Is the Cloud Right for Your District?
“Today, we tend to default to the cloud as being better than having on-premises storage,” Tourney said. “Plus, the subscription, pay-as-you-go model makes it more attractive from a finance point of view and for adoption.”
However, Tourney noted that while there are benefits to the cloud such as savings on maintenance, administration and internal operations costs, it is not always right for every school.
He recommended that schools take time to determine what features they want and how well those new features would work with existing cameras.
“A lot of the cloud-based solutions out there are very closed systems,” he said. “You can very easily lock yourself into something that you have to forklift upgrade into, and if you want to move away from it, you’ve got to forklift to move out.”
READ MORE: How can school districts shift to the cloud successfully?
While it might be advantageous for large schools to manage their video surveillance system on-premises, smaller schools might not want to manage the infrastructure and could do well with a cloud option, Tourney said. However, he noted that a hybrid approach could work for districts that have a combination of large and small schools.
“Don’t fall for product pitches,” he said. “Look for a solution that adapts to your needs as opposed to you adapting to the solution.”
Do All Parts of Your Ecosystem Talk to Each Other?

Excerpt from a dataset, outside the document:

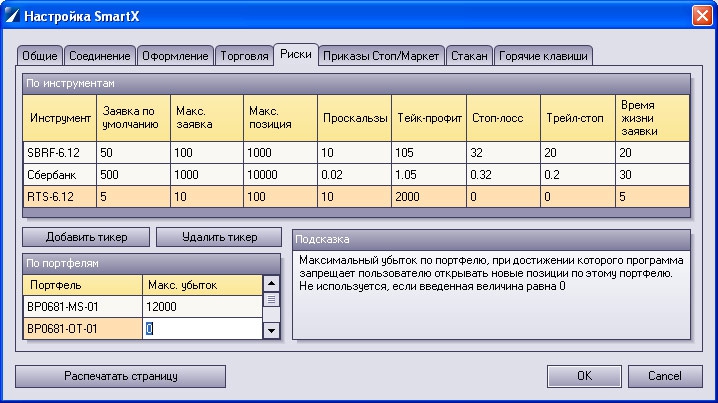Click the Распечатать страницу button
The height and width of the screenshot is (403, 718).
tap(120, 376)
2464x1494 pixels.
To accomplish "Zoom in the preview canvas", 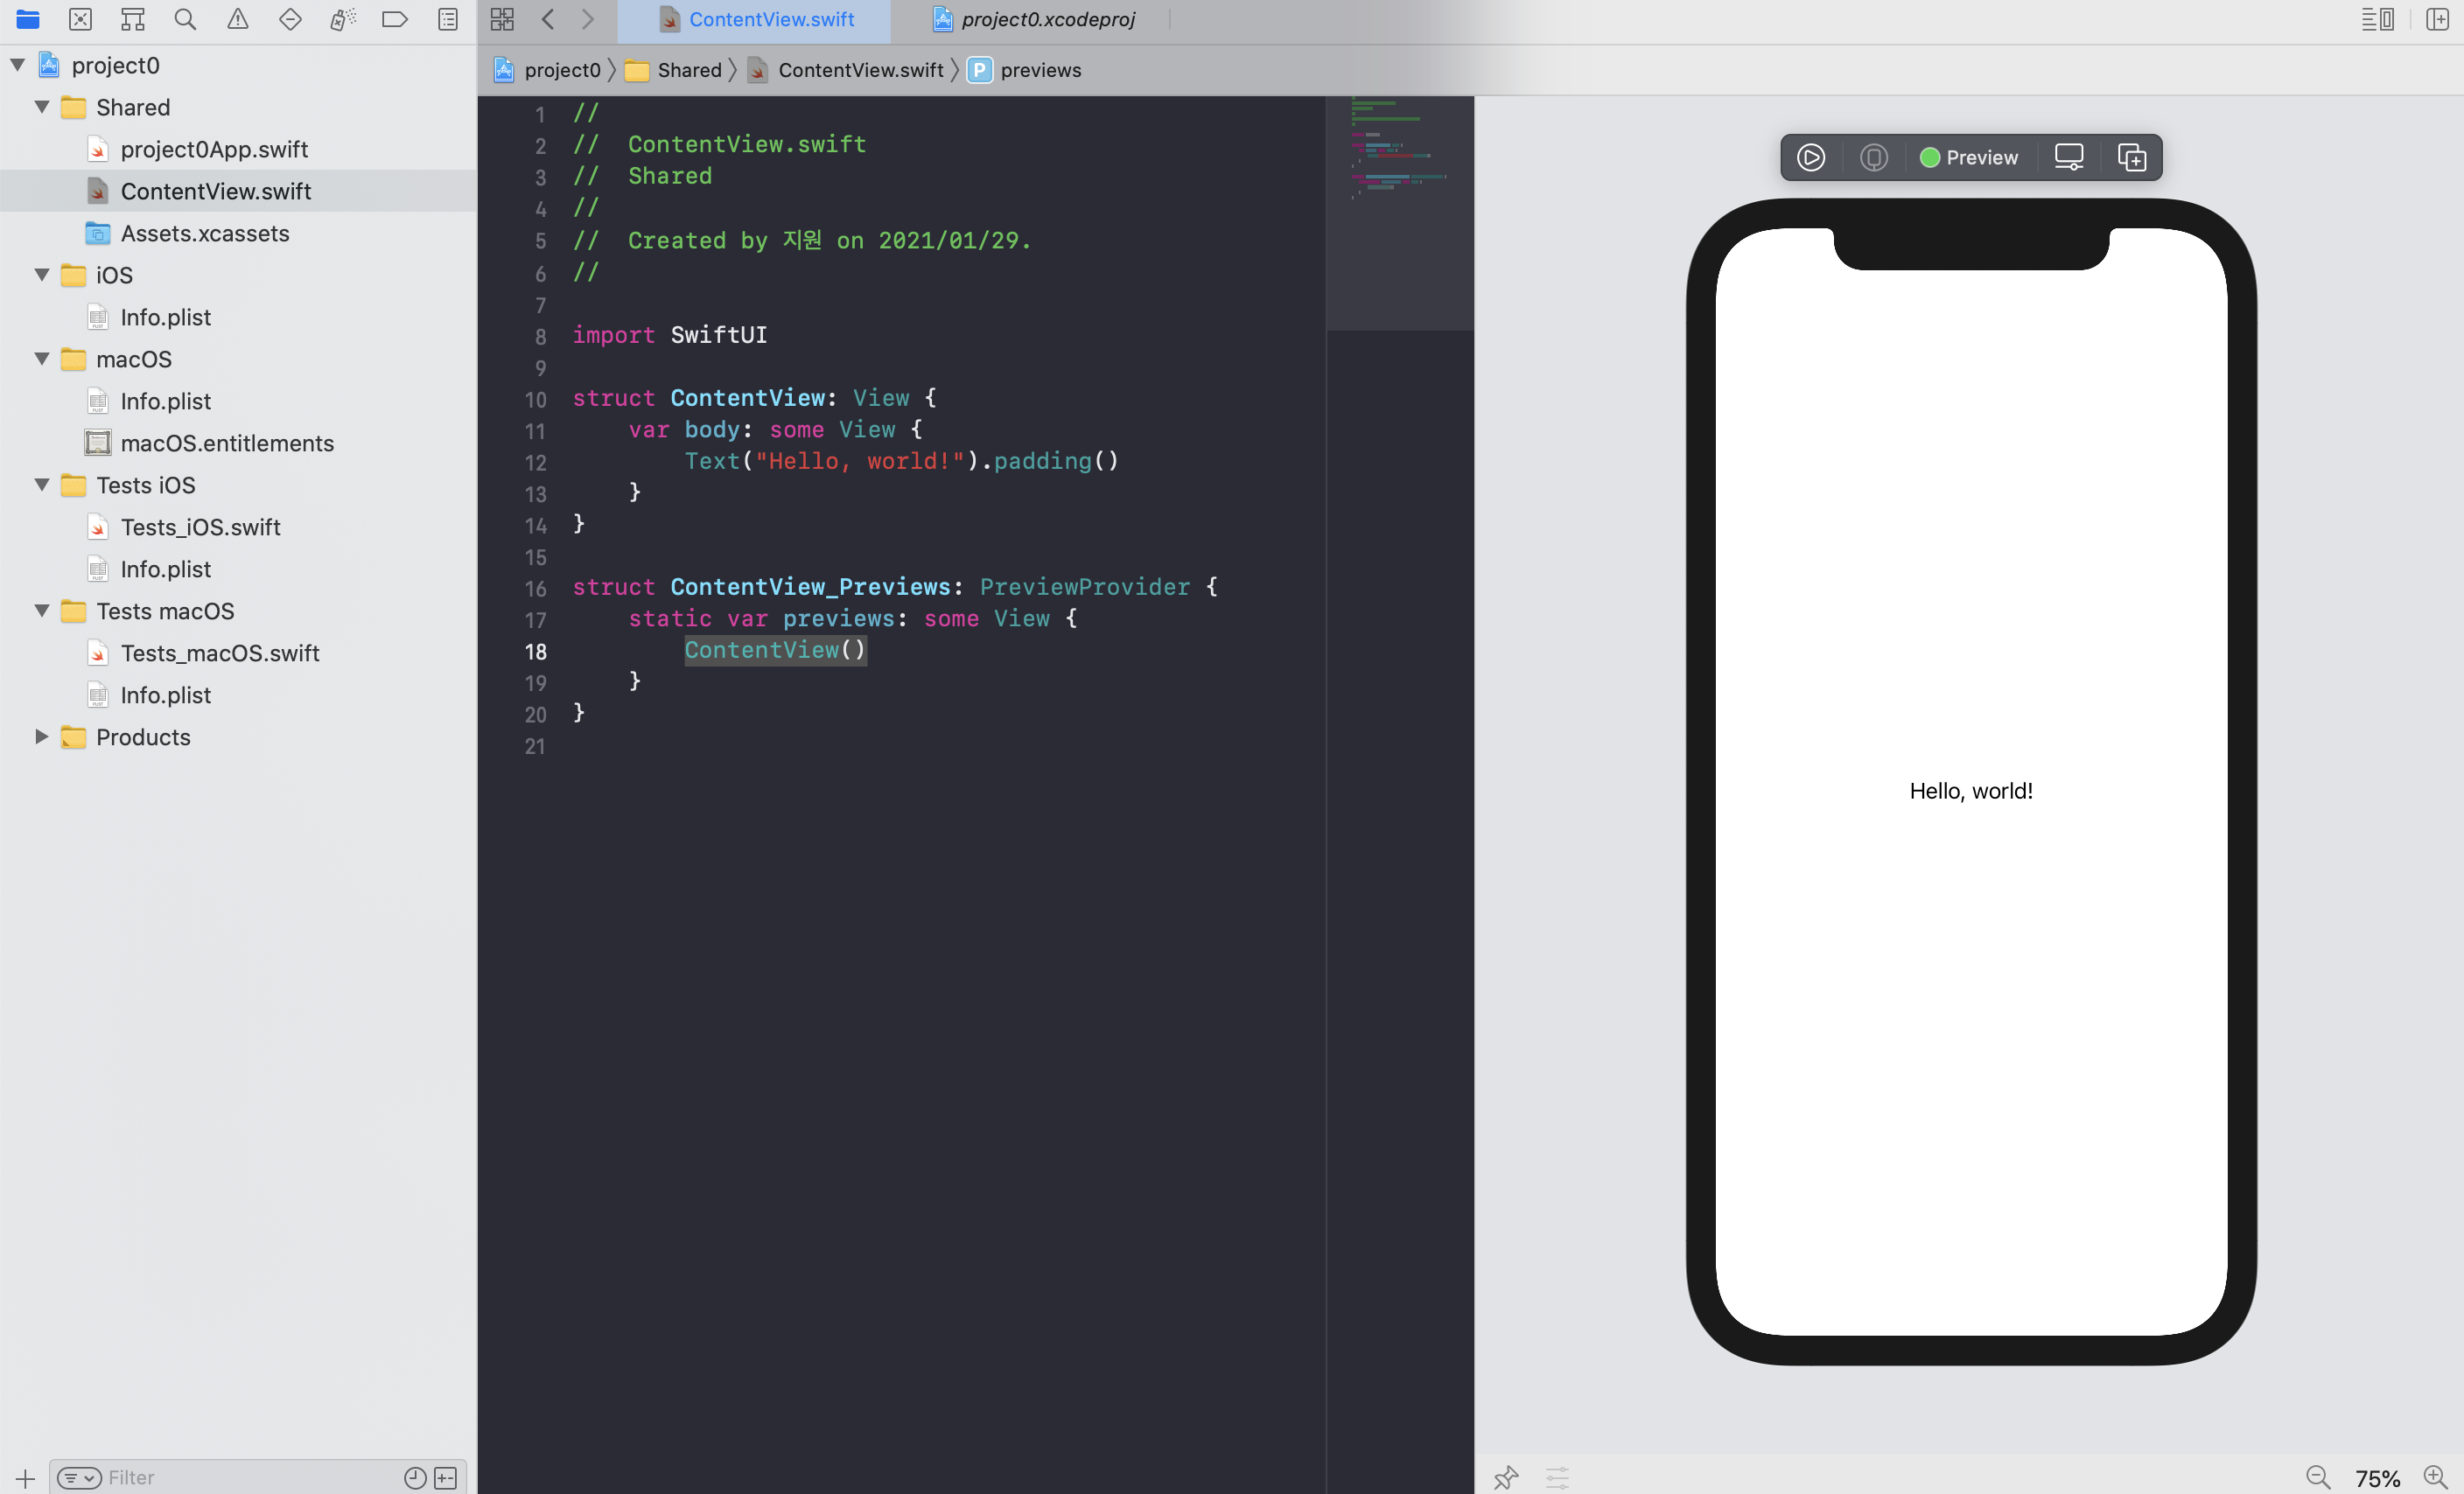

Tourney noted that in the old days of physical security, many parts of the platform were isolated. Today, the physical security space has caught up with the rest of the world. Instead of closed proprietary systems, many software programs now include an application programming interface that can be used to integrate products from different vendors, which ultimately works to the school’s benefit.
“We want to get as much value out of a physical security investment as possible,” he said. “We want systems that talk to each other. We want to be able to automate.”